[Source material — start]
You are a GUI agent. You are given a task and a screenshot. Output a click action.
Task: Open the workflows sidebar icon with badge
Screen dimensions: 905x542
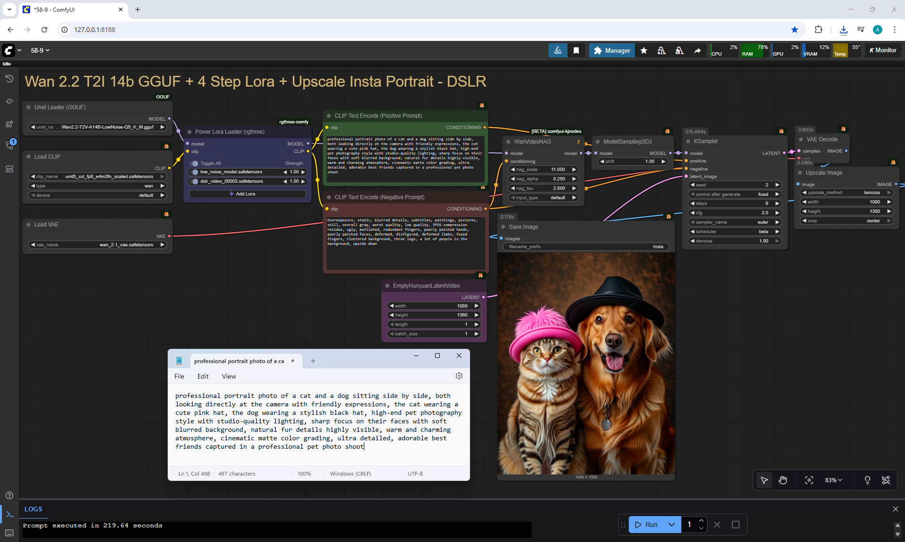pyautogui.click(x=9, y=145)
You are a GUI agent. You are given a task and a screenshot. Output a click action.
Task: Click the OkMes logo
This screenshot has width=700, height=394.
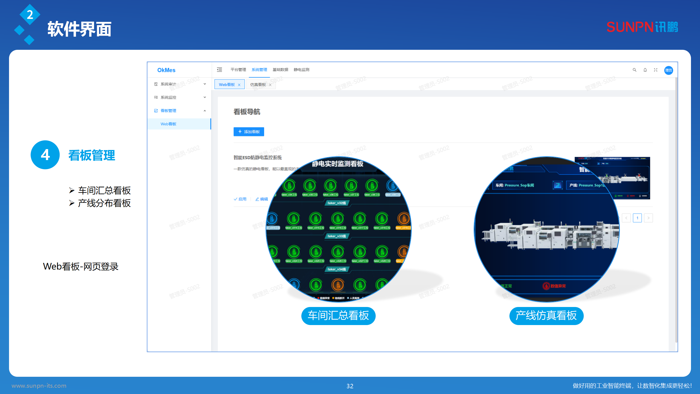[x=166, y=70]
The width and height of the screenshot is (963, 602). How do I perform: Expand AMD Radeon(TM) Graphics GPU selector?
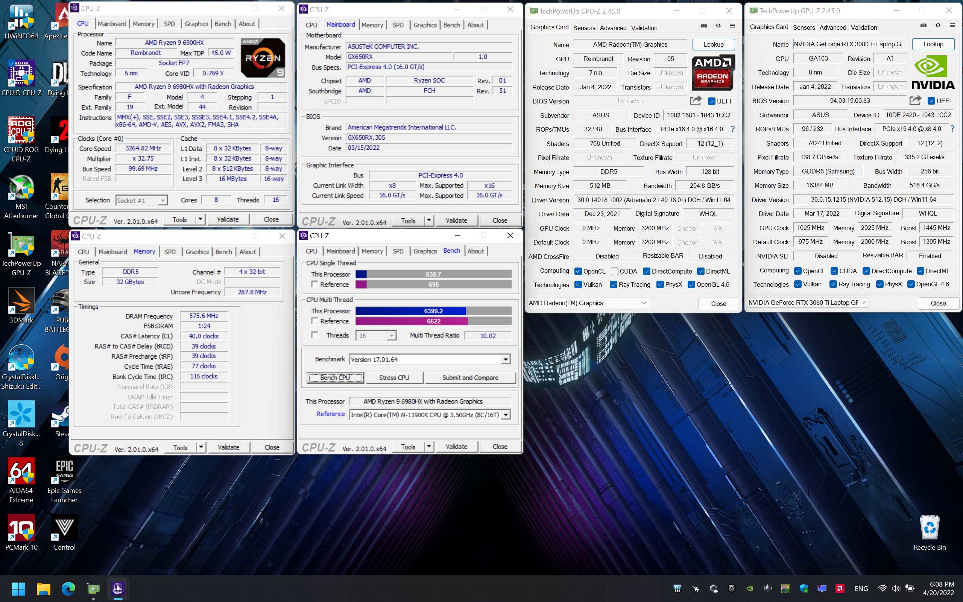[643, 303]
[Source material — finish]
Could you repeat exactly the lines from the one containing "Task: Open the" to the last line of the records, both included, and leave out every picture?

Written response:
Task: Open the workflows sidebar icon with badge
Screen dimensions: 905x542
pyautogui.click(x=9, y=145)
You are a GUI agent. You are given a task and a screenshot. Output a click action.
Task: Click the OkMes logo
This screenshot has width=700, height=394.
[x=166, y=70]
The width and height of the screenshot is (963, 602). How do I perform: Expand AMD Radeon(TM) Graphics GPU selector?
[643, 303]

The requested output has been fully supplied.